Discrepancy in Zero-Shot Top-1 Accuracy for ViT-H/14 Replication

rex-yue-wu commented 1 year ago

Hello,

I've been working to replicate the fine-tuned model results presented in your CLIPA repository, specifically for the ViT-H/14. However, I've observed that the zero-shot top-1 accuracy of my model is approximately 1.5% lower than the figures reported. Considering that I'm utilizing P4 instances (8xA100s) setup on AWS, I'm uncertain if this discrepancy falls within an expected margin.

Could you kindly share the training logs for the fine-tuned models listed?
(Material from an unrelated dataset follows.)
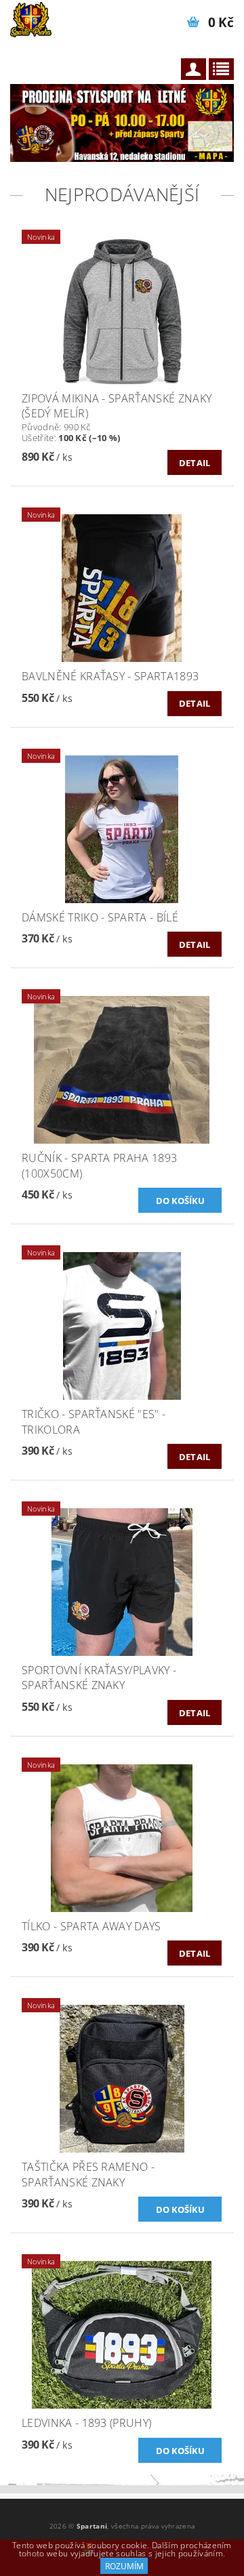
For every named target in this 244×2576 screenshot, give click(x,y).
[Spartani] (31, 17)
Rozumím (124, 2566)
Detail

Access to these logs would greatly assist me in conducting a thorough comparison to possibly pinpoint any underlying issues.

Additionally, I have a few questions about the fine-tuning process:

The current setting is at 512M samples with a resolution of 224x224. Is the choice of 512M samples driven by budgetary constraints, or was there another rationale?

If additional budget were available, would it be more beneficial to allocate it towards fine-tuning with a larger number of samples at the same resolution, or a smaller number at a higher resolution? Which one lead us a better model?
Regarding the 512M samples used for fine-tuning, were they selected randomly, or have you conducted any experiments to determine the impact of fine-tuning on different 512M sample subsets of the dataset?

Any insights you could provide would be immensely appreciated.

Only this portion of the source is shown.